The report that was credited to a whistle-blower revealed that a program, dubbed Project Nightingale, involving Ascension – the Catholic health system with over 50 million medical records from healthcare providers, has Google working with U.S. healthcare systems to collect private medical data from millions of Americans.
Google claimed to have revealed its plans to use cloud data analytics to cull medical data from Ascension's patient information during a Q2 earnings call in July, though it was never mentioned as "Project Nightingale" during that call.
Albeit, the x-rays were part of Google's 2017 joint project with the NIH, but the agency discovered that the images contained some personally identifiable information (PII) of patients.
While Google has an Agreement with Ascension, who governs access to the Protected Health Information (PHI) for helping providers support patient care, irrespective of the legality, the sheer collection of private medical data without the individuals approval has raised criticism from patients and lawmakers who have demanded federal inquiry into the practice.

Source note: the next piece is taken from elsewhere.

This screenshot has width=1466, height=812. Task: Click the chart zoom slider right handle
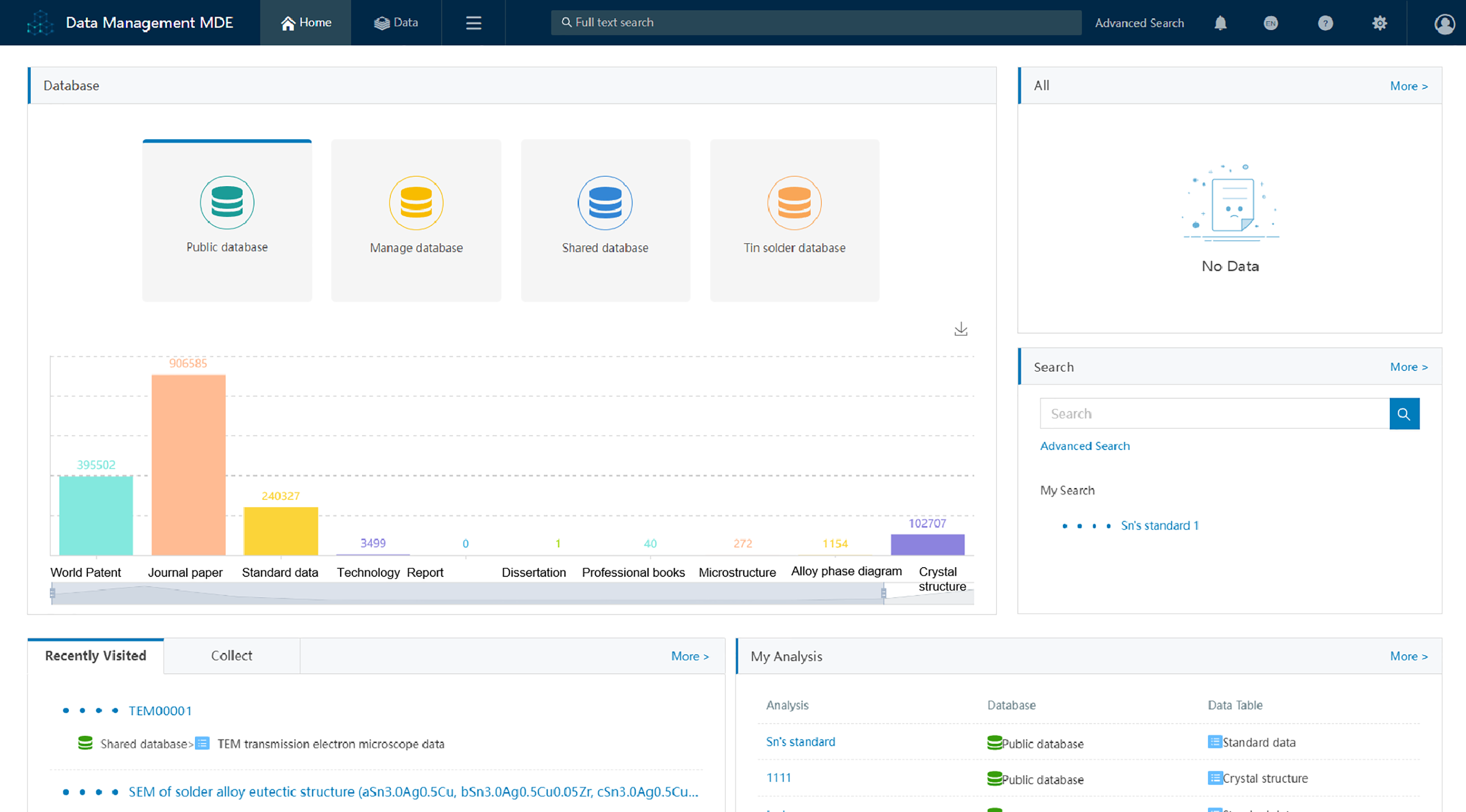(x=883, y=593)
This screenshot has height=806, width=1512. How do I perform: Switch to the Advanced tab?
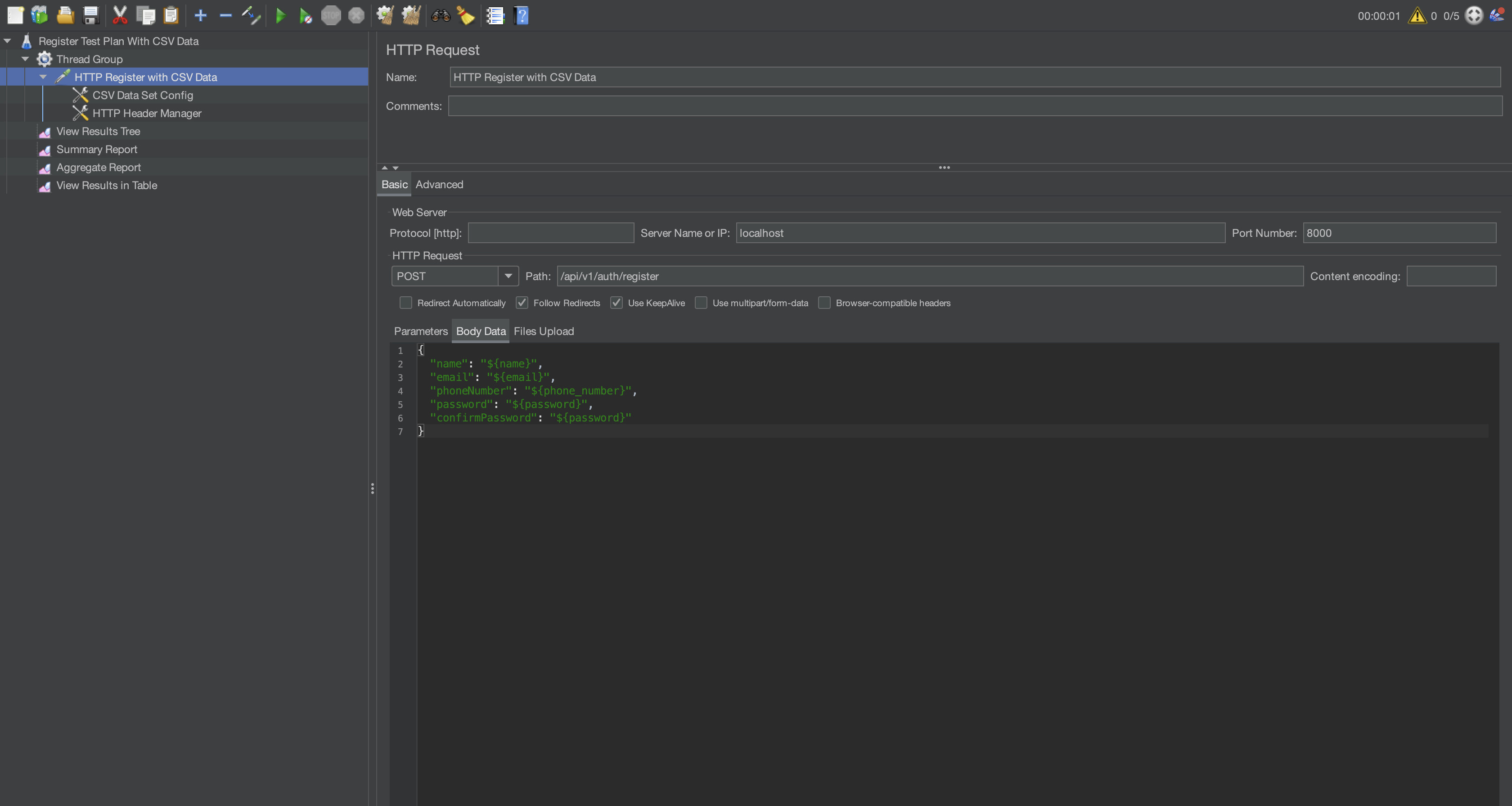(439, 185)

It is common knowledge that several healthcare providers are storing patient medical data for analytics purposes in the cloud, with services like Amazon Web Services, Google Cloud and Microsoft's Azure. However, the current controversy means that Google or any of the other tech companies can't be trusted with such sensitive information.
Notwithstanding, the U.S. HIPAA rules allowed a multi-billion-dollar market in the anonymized patient medical data in recent years, with many firms collecting and data-mining millions of patients.
Also, Apple collects data from users of its smartwatches as part of a gynecological study with the NIH aimed at improving fertility and early disease detection.